Usually Colour Matt and I agree on matters musical, and I have some sympathy with his position that Zach Condon’s Beirut can feel a little like an exercise. And yet Condon has made some wonderful music in this vein – both the Gulag Orkestar and The Flying Club Cup were replete with very fine tunes and not a little sublime arrangement. Perhaps it is true that, were it not for his lo fi trappings, Condon would like be condemned as a novelty act; and yet precisely those trappings tend to suggest something more than mere appropriation is at work in his music.

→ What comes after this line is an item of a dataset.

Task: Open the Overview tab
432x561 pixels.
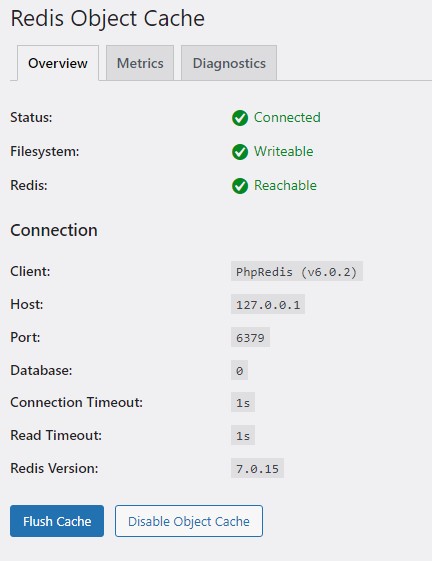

Disappointment is therefore the only reaction to make to the double CD Condon has recently released, and which Matt mentions in that post. Half the sort of thing one expects from Condon – a Beirut CD with parping brass and indigenous folk stylings – and half an intermittently disastrous foray into electronic under the name Realpeople – ‘No Dice’ in particular sounds like it was put together in five minutes for a kiddie disco.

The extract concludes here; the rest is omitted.